> WORK TO BE COMPLETED
Type out each entry exactly.

BEGIN

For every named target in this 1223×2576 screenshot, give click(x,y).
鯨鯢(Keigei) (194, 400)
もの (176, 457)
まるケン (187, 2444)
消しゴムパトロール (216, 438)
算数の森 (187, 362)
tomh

END

> RESULT OF THE EXERCISE
For every named target in this 1223×2576 screenshot, give click(x,y).
鯨鯢(Keigei) (194, 400)
もの (176, 457)
まるケン (187, 2444)
消しゴムパトロール (216, 438)
算数の森 (187, 362)
tomh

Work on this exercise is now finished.